**What you are asked to do**
Rewrite the listing's lines from the one containing "Task: Click the 查询中心" through the one containing "pos(1126,179)", replacing "checkbox" with "tick box" and leaving everything else unchanged.

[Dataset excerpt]
--------------------------------

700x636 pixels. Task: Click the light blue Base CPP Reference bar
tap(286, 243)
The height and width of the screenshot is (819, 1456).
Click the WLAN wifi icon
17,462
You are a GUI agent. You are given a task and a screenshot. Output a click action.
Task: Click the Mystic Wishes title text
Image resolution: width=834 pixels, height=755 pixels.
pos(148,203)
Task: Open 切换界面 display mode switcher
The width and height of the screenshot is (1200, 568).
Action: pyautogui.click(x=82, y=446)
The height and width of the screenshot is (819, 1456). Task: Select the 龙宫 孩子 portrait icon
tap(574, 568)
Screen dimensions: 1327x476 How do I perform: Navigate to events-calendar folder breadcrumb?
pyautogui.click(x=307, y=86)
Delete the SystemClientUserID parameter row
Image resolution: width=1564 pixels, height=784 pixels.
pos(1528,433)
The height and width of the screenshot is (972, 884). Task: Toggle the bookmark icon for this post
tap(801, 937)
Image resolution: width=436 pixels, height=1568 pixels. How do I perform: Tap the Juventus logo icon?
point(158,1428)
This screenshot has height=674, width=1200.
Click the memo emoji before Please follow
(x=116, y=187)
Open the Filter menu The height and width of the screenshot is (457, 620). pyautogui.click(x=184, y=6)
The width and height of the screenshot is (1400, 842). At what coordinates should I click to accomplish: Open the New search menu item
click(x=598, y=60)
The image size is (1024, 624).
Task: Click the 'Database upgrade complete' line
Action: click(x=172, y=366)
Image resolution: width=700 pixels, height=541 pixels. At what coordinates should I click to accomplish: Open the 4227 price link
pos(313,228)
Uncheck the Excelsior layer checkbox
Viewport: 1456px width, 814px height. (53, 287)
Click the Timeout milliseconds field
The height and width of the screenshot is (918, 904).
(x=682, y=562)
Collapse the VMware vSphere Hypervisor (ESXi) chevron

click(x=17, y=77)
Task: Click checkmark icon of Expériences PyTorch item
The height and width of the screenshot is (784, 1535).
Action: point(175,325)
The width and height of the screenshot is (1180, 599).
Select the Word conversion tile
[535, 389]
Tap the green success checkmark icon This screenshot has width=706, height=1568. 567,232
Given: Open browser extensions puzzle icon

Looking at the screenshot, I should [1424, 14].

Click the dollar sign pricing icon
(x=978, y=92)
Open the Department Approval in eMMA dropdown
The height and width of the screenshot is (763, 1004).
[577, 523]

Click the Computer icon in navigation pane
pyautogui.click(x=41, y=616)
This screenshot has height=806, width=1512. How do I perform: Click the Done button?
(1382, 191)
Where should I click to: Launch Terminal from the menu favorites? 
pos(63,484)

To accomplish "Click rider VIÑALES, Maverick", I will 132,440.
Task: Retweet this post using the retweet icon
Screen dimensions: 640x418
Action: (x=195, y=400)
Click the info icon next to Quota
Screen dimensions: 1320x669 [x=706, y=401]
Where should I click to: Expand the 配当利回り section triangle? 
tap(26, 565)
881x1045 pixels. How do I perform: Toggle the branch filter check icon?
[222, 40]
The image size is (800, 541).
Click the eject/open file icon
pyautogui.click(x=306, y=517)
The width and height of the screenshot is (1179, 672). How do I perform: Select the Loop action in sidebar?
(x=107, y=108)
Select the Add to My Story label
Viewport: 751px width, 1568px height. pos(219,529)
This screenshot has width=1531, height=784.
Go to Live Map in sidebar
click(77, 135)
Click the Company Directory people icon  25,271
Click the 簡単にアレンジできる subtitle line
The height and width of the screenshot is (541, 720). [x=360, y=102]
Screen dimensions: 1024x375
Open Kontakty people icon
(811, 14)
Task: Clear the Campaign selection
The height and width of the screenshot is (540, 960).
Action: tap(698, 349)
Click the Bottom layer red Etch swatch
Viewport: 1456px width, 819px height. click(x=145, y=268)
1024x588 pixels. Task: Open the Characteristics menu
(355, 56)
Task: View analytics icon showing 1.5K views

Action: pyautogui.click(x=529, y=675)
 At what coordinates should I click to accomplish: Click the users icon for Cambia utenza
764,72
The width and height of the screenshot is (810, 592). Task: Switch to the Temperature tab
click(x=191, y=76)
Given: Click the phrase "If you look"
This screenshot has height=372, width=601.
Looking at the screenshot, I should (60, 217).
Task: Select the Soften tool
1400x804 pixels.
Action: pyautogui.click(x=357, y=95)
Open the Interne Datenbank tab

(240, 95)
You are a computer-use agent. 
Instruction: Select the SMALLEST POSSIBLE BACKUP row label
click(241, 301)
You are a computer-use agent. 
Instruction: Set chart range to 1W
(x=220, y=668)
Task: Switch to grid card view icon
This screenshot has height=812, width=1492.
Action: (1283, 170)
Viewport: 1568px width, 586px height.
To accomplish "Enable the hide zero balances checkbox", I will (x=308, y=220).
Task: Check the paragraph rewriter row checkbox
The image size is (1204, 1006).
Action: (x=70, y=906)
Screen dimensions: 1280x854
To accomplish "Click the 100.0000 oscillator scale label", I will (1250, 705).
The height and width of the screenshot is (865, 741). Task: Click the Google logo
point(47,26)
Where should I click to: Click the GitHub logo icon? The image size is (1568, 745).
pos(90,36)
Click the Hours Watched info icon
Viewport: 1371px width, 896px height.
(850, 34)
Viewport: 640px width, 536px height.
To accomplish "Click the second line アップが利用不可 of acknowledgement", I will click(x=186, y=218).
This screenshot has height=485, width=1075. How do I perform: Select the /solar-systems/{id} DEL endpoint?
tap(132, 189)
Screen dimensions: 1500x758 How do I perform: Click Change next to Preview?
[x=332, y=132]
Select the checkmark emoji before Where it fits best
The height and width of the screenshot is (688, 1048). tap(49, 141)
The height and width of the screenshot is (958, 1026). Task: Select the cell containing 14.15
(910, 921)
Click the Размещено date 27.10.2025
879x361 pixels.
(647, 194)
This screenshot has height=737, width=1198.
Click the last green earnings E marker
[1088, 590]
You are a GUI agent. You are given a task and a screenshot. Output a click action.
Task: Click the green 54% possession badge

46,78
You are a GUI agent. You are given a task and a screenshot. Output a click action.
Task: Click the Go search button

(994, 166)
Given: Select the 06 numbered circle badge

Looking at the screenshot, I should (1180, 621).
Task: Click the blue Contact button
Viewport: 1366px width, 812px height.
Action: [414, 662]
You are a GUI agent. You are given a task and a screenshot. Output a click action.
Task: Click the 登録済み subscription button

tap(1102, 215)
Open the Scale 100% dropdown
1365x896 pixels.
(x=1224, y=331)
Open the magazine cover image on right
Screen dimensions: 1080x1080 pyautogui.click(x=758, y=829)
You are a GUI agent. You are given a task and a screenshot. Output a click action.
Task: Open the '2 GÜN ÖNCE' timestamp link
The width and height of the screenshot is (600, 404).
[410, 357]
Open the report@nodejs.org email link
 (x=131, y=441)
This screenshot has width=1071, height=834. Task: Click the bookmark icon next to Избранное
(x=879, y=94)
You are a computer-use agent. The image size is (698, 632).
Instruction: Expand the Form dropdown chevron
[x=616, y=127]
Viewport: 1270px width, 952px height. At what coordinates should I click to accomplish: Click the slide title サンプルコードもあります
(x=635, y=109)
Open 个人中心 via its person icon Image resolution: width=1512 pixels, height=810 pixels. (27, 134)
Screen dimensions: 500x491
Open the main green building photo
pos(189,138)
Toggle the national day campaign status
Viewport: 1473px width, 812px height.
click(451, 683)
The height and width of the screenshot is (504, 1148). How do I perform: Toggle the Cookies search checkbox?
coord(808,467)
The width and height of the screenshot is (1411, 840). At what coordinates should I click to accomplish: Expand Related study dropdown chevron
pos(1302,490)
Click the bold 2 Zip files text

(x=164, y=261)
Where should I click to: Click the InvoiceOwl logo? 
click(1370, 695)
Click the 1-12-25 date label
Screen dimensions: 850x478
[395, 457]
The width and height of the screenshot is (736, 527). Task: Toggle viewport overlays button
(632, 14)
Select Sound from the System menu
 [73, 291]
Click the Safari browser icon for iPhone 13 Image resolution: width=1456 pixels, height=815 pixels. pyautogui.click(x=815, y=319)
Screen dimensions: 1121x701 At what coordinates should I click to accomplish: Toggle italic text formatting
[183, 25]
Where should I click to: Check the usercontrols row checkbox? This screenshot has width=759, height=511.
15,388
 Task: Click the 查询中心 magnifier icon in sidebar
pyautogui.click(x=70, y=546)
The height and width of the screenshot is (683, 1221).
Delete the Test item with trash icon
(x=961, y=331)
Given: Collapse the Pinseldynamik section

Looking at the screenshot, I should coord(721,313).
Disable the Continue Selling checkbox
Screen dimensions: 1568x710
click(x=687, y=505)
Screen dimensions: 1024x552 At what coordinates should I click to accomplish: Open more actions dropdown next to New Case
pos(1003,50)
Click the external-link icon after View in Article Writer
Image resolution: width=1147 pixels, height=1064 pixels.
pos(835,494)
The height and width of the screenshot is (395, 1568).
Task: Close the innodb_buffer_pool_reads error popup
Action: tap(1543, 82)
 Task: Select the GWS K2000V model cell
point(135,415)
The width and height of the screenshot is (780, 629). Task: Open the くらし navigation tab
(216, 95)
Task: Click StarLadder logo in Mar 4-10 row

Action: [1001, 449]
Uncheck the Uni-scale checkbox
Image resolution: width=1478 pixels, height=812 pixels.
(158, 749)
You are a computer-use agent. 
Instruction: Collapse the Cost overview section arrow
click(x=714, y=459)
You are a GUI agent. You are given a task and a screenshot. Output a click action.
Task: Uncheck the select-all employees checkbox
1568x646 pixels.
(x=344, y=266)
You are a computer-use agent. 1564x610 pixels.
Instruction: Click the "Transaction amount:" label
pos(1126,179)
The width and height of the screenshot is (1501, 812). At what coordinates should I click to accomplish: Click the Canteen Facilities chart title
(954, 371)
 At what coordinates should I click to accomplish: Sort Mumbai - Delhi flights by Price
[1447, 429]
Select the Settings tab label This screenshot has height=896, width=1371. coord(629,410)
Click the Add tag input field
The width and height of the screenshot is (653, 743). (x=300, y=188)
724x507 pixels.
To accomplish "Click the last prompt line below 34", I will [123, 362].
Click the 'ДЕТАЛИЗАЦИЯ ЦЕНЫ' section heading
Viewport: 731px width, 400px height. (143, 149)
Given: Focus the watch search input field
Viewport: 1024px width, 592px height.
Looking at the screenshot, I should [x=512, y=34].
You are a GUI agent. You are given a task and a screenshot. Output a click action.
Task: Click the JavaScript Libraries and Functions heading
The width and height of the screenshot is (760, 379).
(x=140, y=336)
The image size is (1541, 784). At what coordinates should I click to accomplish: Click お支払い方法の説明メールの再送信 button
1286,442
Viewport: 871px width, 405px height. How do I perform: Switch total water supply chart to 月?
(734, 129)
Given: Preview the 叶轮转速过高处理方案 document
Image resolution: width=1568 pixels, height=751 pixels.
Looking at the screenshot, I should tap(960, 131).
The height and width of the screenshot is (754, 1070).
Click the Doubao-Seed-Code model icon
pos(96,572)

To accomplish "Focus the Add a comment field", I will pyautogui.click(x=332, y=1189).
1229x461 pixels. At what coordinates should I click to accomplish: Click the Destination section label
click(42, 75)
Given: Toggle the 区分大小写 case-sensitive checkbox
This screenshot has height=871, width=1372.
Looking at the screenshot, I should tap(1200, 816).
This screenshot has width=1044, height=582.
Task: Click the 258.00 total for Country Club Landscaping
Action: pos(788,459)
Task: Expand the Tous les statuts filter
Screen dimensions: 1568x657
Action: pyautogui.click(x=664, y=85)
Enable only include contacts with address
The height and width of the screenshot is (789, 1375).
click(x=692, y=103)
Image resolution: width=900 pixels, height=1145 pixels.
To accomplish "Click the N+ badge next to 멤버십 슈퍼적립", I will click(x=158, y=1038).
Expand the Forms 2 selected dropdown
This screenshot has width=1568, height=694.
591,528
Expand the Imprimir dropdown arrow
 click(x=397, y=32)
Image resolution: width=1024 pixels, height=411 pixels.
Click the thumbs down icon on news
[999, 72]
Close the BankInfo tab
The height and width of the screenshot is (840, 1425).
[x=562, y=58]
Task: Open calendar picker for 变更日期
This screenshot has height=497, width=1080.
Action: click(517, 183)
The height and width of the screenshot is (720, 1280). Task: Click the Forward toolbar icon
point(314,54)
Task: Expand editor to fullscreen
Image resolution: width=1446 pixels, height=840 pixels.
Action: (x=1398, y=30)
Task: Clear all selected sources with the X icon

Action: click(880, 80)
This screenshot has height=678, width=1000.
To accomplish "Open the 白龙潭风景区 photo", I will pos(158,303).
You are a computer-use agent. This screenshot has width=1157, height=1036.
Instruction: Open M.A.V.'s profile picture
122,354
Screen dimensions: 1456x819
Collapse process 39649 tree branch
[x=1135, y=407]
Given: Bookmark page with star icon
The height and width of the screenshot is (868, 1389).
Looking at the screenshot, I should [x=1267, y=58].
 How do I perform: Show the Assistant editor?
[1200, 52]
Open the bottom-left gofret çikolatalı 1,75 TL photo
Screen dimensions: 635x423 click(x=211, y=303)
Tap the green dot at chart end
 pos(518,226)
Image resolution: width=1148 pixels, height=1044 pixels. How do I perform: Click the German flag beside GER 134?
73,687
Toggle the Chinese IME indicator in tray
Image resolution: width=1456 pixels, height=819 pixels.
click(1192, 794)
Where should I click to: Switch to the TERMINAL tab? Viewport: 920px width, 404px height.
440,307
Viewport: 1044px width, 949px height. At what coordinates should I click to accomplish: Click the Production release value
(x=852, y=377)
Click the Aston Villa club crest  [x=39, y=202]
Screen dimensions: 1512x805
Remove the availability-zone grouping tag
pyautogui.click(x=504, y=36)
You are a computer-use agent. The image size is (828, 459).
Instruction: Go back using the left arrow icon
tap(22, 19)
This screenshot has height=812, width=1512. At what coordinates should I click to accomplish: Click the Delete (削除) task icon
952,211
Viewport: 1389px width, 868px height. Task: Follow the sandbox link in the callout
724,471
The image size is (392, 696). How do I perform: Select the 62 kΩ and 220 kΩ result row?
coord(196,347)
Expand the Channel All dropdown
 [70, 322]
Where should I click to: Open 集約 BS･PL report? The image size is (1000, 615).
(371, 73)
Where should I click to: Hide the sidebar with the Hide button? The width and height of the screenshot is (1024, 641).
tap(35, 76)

--------------------------------

**Exercise output**
 Task: Click the 查询中心 magnifier icon in sidebar
pyautogui.click(x=70, y=546)
The height and width of the screenshot is (683, 1221).
Delete the Test item with trash icon
(x=961, y=331)
Given: Collapse the Pinseldynamik section

Looking at the screenshot, I should coord(721,313).
Disable the Continue Selling tick box
Screen dimensions: 1568x710
click(x=687, y=505)
Screen dimensions: 1024x552 At what coordinates should I click to accomplish: Open more actions dropdown next to New Case
pos(1003,50)
Click the external-link icon after View in Article Writer
Image resolution: width=1147 pixels, height=1064 pixels.
pos(835,494)
The height and width of the screenshot is (395, 1568).
Task: Close the innodb_buffer_pool_reads error popup
Action: tap(1543, 82)
 Task: Select the GWS K2000V model cell
point(135,415)
The width and height of the screenshot is (780, 629). Task: Open the くらし navigation tab
(216, 95)
Task: Click StarLadder logo in Mar 4-10 row

Action: [1001, 449]
Uncheck the Uni-scale tick box
Image resolution: width=1478 pixels, height=812 pixels.
(158, 749)
You are a computer-use agent. 
Instruction: Collapse the Cost overview section arrow
click(x=714, y=459)
You are a GUI agent. You are given a task and a screenshot. Output a click action.
Task: Uncheck the select-all employees tick box
1568x646 pixels.
(x=344, y=266)
You are a computer-use agent. 1564x610 pixels.
Instruction: Click the "Transaction amount:" label
pos(1126,179)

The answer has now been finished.